Monitoring and Observability
From wikipedia:
In control theory, observability is a measure of how well internal states of a system can be inferred from knowledge of its external outputs.
It is bad enough to know about problems in your systems through your customers. Worst yet is to figure out that what you have been looking at as a measure of any metric is wrong.
I have been following e-commerces in Brazil out of curiosity on how they break. Having worked for a hosting provider and a couple of e-commerces I can say I know the general design of these systems, which is not that different from other kind of business except in volume.
Small incidents on e-commerces directly hurt sales, marketing strategies and customers. In the last years we have been seeing a surge of traffic on what became the "Black Friday" — in quotes because it starts on Thursdays 9PM.
Leaving this industry for my current gig I found myself with some spare time to setup a monitoring system to alert me how fast the most important e-commerces would slow down and crash. Year after year it goes like this and I wanted to have my monitoring — as other colleagues have them. But before getting more into this, an architecture intermission.

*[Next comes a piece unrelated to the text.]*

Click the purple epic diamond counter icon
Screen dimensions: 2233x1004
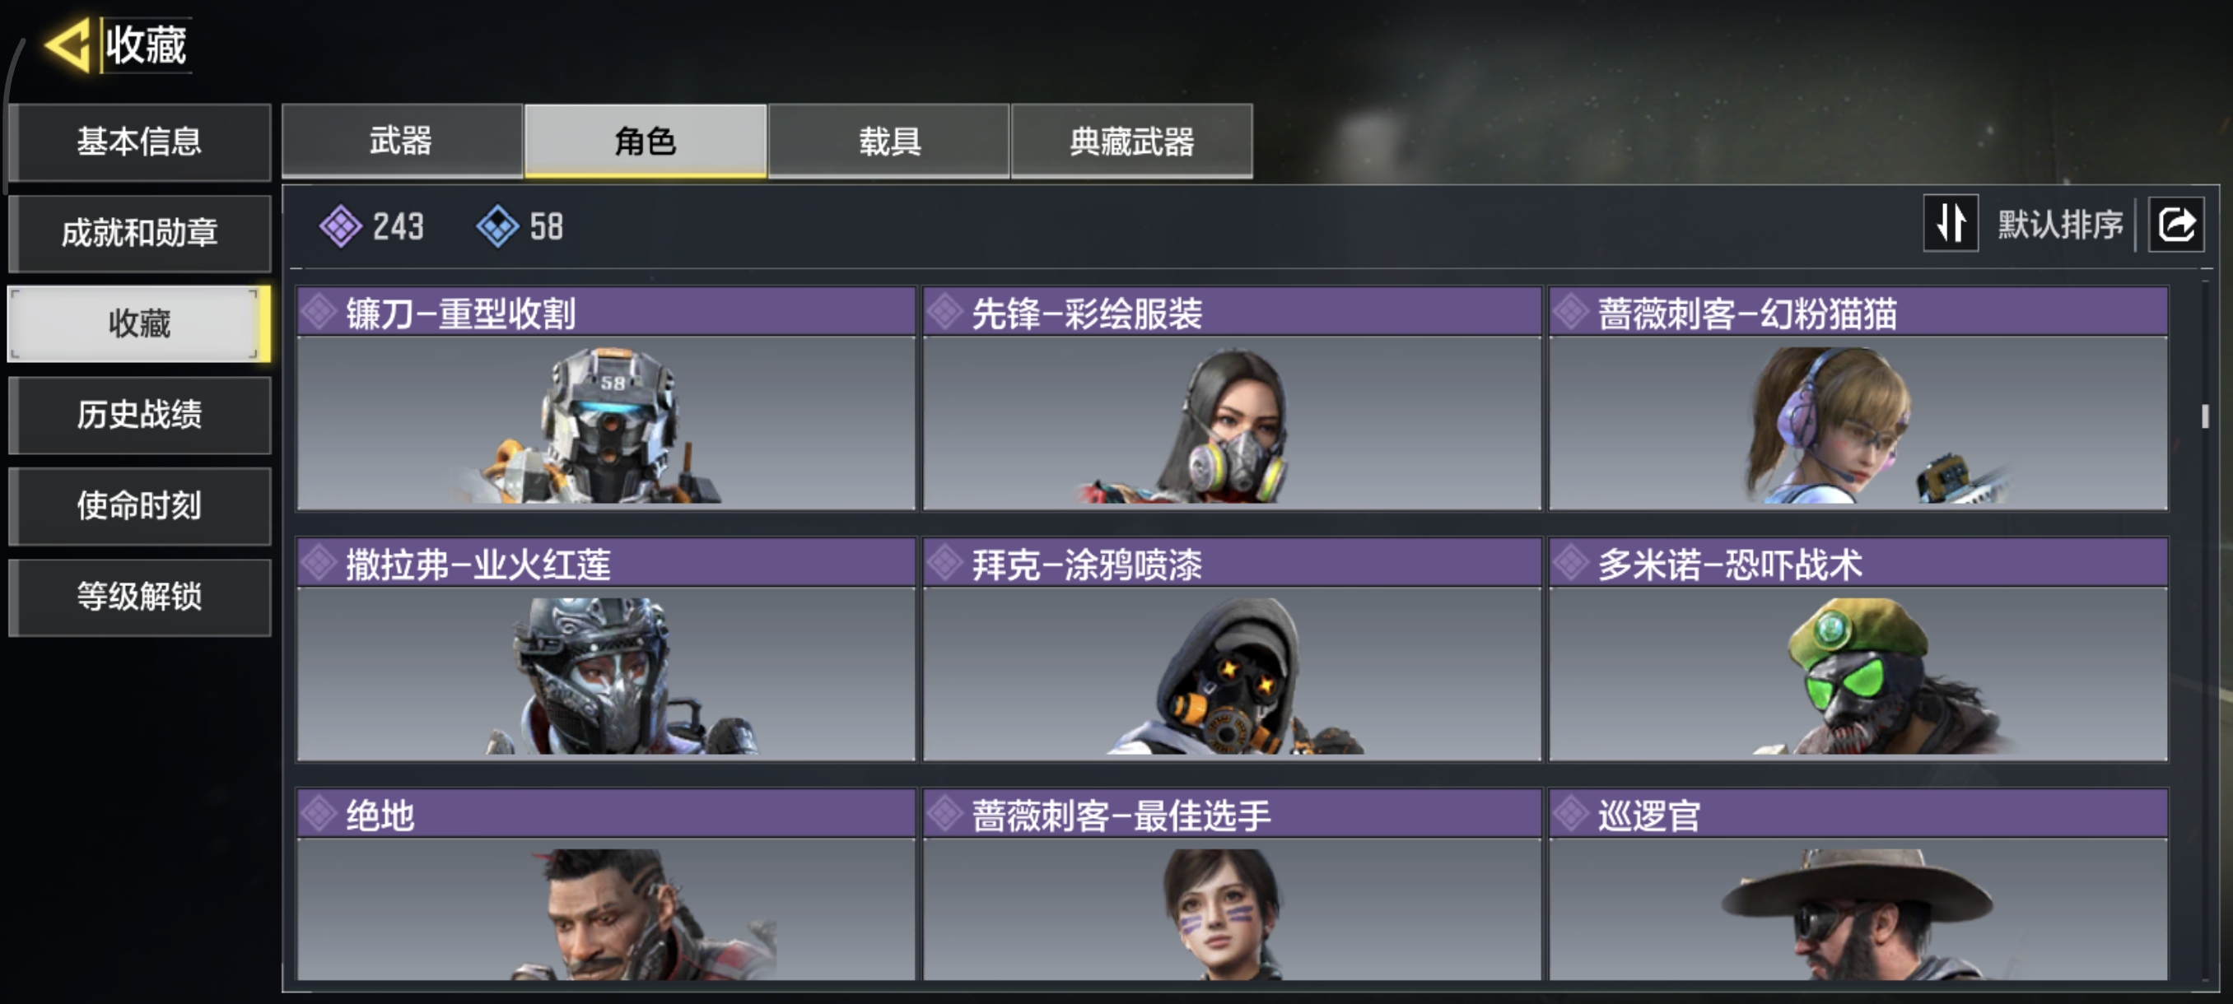click(341, 226)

Regardless of the company, most of the e-commerces run on a mix of legacy and new systems. The core of these systems is usually programmed around a RDBMS and makes heavy use of stored procedures for different reasons — from grouping products to manage inventory or select zip codes. Not getting into the why's and how's, these systems are hard to get rid of. They grow vertically, using expensive and powerful machines but they are limited to the maximum server size — and the way it was programmed.
Much is done to isolate them from the traffic surge, from message bus to APIs to database communication and replicas. Teams compete between themselves to bring new tech and to not become obsolete and so life goes on. The most fancy architecture would have active and passive datacenters, adding some WAN traffic to replicate data, introducing database to database communication — and using that to add new services. The database was the API.
With the advent of cloud computing some of these behemoths were migrated unsuccessfully as-is to virtual machines but many of them still in cages on datacenters, communicating through links to front end apps. Blaming the vendor became a game that no one took seriously anymore.
The cost of rewriting that would only sink years later after losing revenue and marketing investments due to outages and high latency. There is a 2009 post summarizing findings as "each 100ms of latency cost us 1% in sales" from Amazon.com and others.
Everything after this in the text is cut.